Major data breaches seem to be trending lately—just look at the massive Facebook breach of as many as 50 million users in late September 2018 (not its first, and likely not its last). In fact, cybersecurity breaches have skyrocketed since 2011, as Forbes reported there were 23 million incidents in 2011 alone; since the 30 million recorded breaches in 2013, the rate has increased an average of 33 percent annually.
This year we’re on track to hit 100 million breaches, which should be frightening for businesses of any size. While a global multibillion-dollar corporation like Facebook can survive the financial repercussions of several major data breaches, a single occurrence could be fatal to smaller companies.

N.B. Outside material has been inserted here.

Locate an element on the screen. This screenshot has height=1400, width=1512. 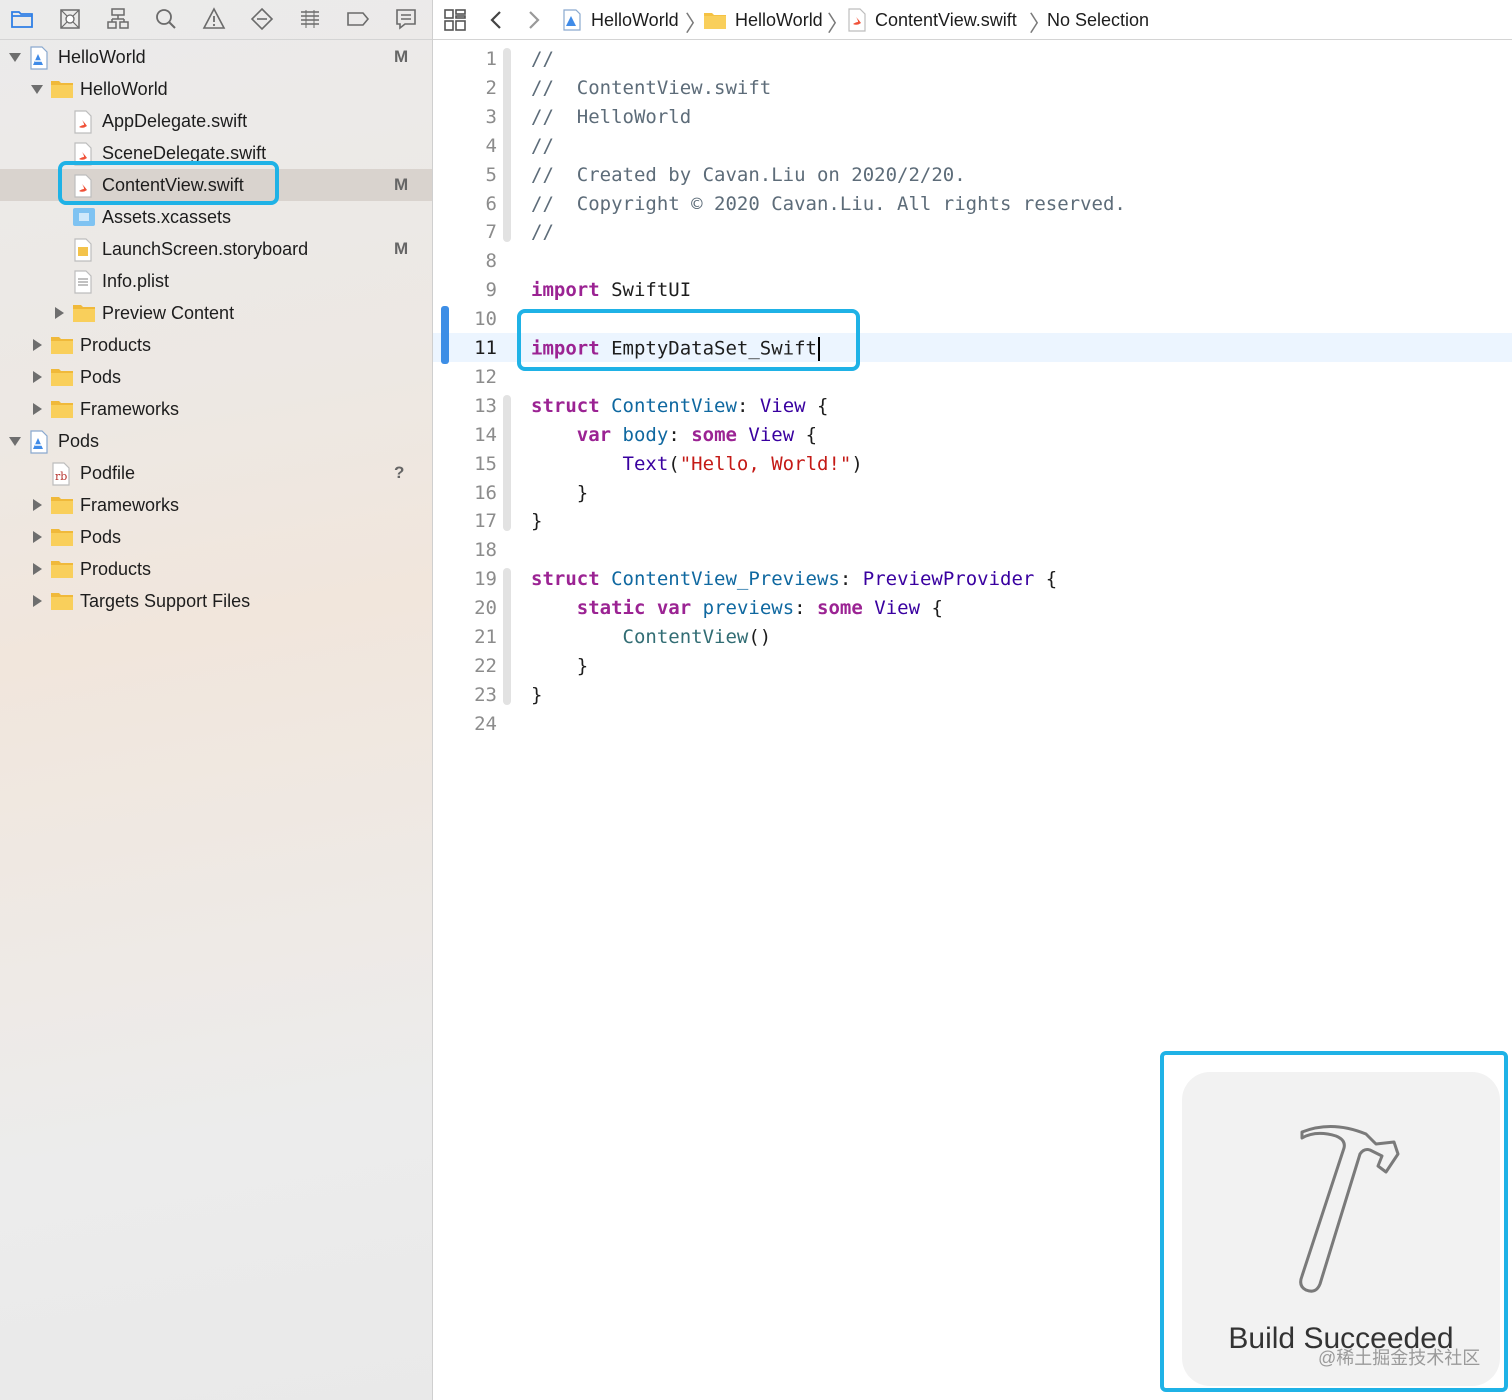
tree-row: Preview Content is located at coordinates (216, 313).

“Businesses can’t afford to ignore cybersecurity,” Stacy Bertrand, manager of information security strategy and metrics for City National Bank, told Crain’s New York Business. “It used to just be the big players that had cyber-related incidents, but now we're really seeing it at small and mid-sized companies, and attacks seem to be increasing daily."

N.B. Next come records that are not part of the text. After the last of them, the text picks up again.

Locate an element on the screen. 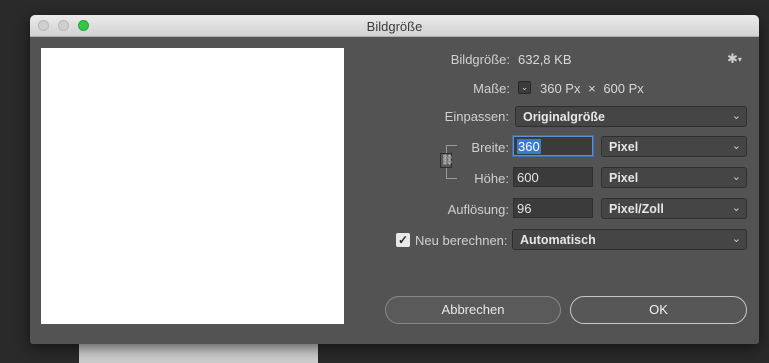  window-title: Bildgröße is located at coordinates (394, 26).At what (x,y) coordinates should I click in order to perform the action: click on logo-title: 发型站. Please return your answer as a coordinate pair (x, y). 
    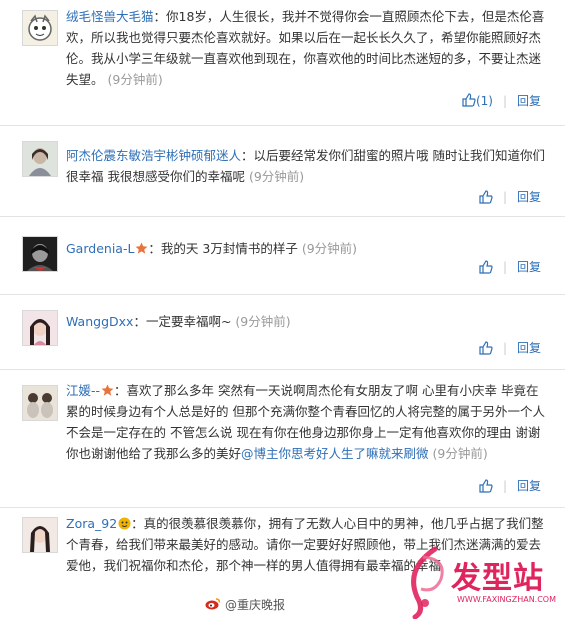
    Looking at the image, I should click on (498, 578).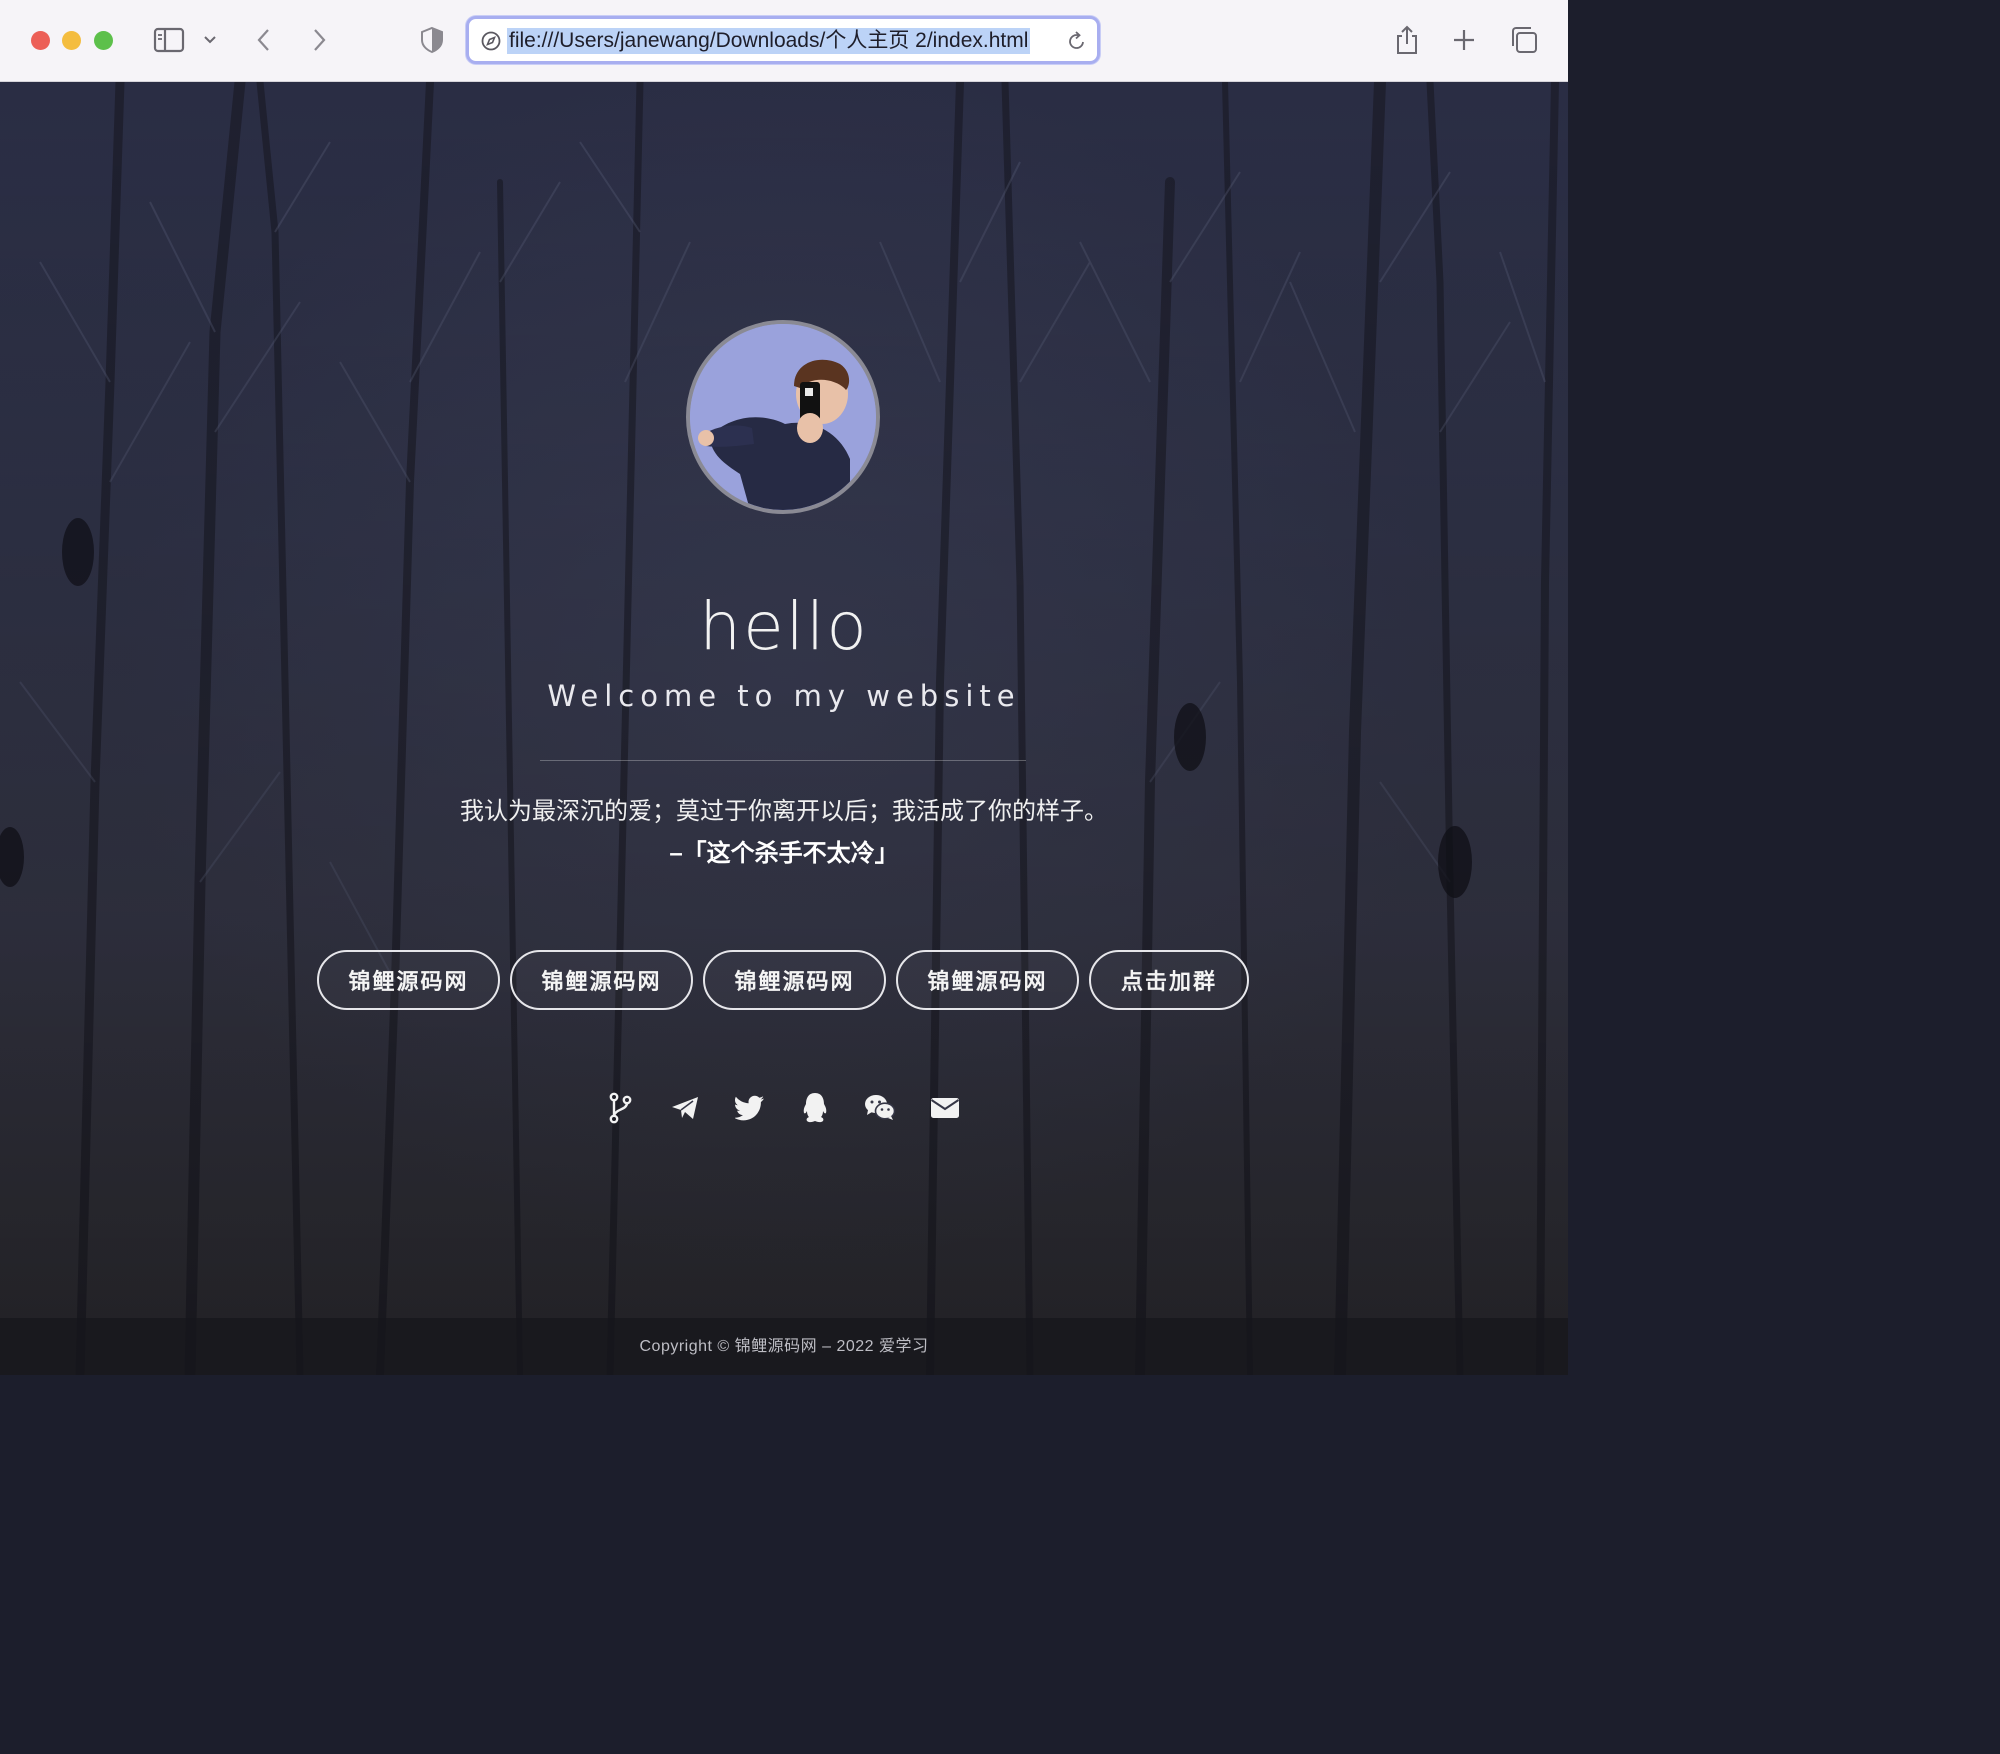 The image size is (2000, 1754). I want to click on qq-link, so click(815, 1108).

Building a security squad is costly and time-intensive, and recruitment can be draining. But the truth of the matter is that not investing in cybersecurity may cost you even more in resolution fees—fees so high that they could possibly lead to bankruptcy. According to an IBM study, the average cost of a data breach is $3.86 million. The cost changes depending on the industry, with highly regulated sectors like healthcare and finance clocking in at $408 and $204 per stolen record, respectively. The lowest cost of a data breach, seen in public industries, is $75 per capita.
Due to the hefty price tag, it may seem that a cybersecurity requirement puts smaller companies at an inherent disadvantage. But that’s not necessarily the case. The cybersecurity industry is rapidly growing—in the U.S. spending jumped from $40 billion in 2013 to $66 billion this year, —which has generated more affordable options for companies with a limited budget. One expected trend for cybersecurity is a move toward outsourcing services locally, which is otherwise referred to as near sourcing. This enables companies to reduce costs—as much as $400,000 annually for every 100 users—by enlisting IT experts only when they are needed.
Still not convinced of cybersecurity’s worth?
In analyzing the targeted industries of previous attacks, experts have determined that hackers go after companies that are most vulnerable rather than most profitable, Forbes reported. This means having a strong security system in place could stop hackers from even considering you a target.
But investing in cybersecurity is more than a defensive move, it’s good business. Websites that operate via HTTPS rather just HTTP (you know, those letters before a URL) signify that it is a secure environment for customers’ sensitive information, like credit card numbers. Not only does this give clients peace of mind and establish trust in the company, but also Google ranks these sites higher in search-engine results (and Google Chrome labels HTTP sites as “Not Secure,” which scares away potential customers).
Without cybersecurity, the concept of privacy would be obsolete. Today, people manage every facet of their lives online—retirement, health care, bank activity, shopping, you name it—and companies play a significant role in protecting their information. Not to mention customers today have high expectations, and one thing they fully expect is a safe and secure online user experience. If you don’t provide that, they’ll find someone who does.
To compete and thrive in today’s world—one with increasing accountability and pressure from factors beyond our control—businesses will need to be ahead of any potential disruptions. Not investing in cybersecurity puts you and your consumers at risk. One that neither of you can afford.